- **Raw records**
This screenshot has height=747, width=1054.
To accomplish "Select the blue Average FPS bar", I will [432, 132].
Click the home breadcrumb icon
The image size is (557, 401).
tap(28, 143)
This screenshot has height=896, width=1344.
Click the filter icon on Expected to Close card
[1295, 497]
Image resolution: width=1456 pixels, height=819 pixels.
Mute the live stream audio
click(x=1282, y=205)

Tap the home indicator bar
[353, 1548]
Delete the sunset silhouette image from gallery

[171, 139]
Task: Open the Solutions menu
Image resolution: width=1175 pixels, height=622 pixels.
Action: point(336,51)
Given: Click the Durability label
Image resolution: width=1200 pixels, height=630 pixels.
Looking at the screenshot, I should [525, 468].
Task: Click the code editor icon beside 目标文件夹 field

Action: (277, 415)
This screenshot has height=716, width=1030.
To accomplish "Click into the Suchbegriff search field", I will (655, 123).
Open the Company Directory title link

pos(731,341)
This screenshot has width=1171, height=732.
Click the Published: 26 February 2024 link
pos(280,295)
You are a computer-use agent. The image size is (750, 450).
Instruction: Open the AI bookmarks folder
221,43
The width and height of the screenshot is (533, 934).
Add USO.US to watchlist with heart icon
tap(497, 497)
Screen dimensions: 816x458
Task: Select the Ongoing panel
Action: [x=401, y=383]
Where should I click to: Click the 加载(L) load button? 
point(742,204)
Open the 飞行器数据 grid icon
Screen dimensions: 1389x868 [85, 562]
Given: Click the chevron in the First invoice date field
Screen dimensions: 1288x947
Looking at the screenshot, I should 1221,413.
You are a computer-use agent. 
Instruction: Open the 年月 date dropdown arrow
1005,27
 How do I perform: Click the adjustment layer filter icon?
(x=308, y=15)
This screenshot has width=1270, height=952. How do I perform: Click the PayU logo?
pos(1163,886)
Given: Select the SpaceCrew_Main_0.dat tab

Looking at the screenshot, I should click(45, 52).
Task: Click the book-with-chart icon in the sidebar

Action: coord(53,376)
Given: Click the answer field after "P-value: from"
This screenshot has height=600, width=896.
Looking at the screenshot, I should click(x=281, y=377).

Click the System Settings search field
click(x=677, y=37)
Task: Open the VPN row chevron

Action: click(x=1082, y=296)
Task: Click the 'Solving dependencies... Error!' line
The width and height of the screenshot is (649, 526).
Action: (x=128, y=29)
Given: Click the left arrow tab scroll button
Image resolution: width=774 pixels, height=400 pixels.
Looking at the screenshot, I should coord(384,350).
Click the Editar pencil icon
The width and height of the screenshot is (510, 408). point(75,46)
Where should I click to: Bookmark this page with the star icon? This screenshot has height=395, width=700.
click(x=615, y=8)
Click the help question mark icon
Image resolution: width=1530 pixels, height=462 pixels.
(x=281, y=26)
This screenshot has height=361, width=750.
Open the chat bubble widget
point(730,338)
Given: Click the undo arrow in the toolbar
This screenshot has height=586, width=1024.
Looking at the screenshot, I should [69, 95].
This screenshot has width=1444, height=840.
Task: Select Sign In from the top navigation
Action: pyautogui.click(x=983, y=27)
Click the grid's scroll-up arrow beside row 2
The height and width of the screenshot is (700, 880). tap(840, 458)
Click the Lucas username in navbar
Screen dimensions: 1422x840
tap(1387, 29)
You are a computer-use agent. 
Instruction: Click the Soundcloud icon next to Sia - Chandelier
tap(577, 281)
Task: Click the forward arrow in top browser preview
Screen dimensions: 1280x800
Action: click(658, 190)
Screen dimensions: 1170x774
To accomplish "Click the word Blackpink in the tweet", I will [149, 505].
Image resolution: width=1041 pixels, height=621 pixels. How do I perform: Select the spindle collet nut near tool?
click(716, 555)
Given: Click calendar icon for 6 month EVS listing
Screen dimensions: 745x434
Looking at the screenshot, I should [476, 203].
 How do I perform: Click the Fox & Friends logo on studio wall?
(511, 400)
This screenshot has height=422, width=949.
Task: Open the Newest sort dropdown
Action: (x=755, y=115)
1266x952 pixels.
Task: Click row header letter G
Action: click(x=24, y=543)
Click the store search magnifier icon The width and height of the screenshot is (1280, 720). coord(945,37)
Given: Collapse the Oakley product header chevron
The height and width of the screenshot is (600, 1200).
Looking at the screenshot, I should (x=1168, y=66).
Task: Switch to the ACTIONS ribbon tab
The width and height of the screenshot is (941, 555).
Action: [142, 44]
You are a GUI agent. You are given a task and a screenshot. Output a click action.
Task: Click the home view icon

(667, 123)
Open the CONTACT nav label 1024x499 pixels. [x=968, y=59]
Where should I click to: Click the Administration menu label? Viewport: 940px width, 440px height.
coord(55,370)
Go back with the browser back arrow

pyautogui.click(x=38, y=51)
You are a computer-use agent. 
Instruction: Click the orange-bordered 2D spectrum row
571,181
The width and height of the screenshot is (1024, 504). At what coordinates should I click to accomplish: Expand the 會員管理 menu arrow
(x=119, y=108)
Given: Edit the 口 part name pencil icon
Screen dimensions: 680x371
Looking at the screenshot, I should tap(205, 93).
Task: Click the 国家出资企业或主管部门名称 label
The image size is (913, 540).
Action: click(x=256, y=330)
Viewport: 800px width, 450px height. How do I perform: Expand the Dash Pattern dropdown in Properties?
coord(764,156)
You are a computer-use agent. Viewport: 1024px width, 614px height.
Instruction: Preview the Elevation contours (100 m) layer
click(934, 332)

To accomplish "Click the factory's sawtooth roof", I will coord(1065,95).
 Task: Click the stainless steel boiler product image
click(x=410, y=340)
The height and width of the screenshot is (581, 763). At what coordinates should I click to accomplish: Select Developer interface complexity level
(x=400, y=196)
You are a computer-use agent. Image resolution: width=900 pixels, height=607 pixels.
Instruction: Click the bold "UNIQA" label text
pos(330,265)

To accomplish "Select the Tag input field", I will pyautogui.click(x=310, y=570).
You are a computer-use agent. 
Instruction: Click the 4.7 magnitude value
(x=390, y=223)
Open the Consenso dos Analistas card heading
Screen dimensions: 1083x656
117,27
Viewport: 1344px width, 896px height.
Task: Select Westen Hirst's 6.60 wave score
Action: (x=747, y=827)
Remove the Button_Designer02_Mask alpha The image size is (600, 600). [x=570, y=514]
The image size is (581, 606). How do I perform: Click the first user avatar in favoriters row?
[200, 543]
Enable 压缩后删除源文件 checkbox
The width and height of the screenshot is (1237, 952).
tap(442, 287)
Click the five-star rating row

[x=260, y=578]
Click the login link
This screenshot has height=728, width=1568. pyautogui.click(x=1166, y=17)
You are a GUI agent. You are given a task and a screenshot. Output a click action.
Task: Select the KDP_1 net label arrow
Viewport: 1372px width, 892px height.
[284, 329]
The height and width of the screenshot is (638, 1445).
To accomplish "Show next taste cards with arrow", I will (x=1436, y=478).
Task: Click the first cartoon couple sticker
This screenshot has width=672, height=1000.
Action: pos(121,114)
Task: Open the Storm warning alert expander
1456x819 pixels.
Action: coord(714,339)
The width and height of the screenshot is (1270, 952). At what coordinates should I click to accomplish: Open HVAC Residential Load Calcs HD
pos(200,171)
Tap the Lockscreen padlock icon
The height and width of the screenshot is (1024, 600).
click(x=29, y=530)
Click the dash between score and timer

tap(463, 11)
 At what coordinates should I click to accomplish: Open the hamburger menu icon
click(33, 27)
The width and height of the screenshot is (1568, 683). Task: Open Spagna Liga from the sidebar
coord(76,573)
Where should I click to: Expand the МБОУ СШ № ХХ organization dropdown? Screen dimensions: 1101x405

- **Problem**
Copy every line of the records above that contains the string "field". Match case exactly.

- **Expected answer**
Task: Click the code editor icon beside 目标文件夹 field
To accomplish "Click into the Suchbegriff search field", I will (655, 123).
Given: Click the chevron in the First invoice date field
Given: Click the answer field after "P-value: from"
Click the System Settings search field
To accomplish "Select the Tag input field", I will pyautogui.click(x=310, y=570).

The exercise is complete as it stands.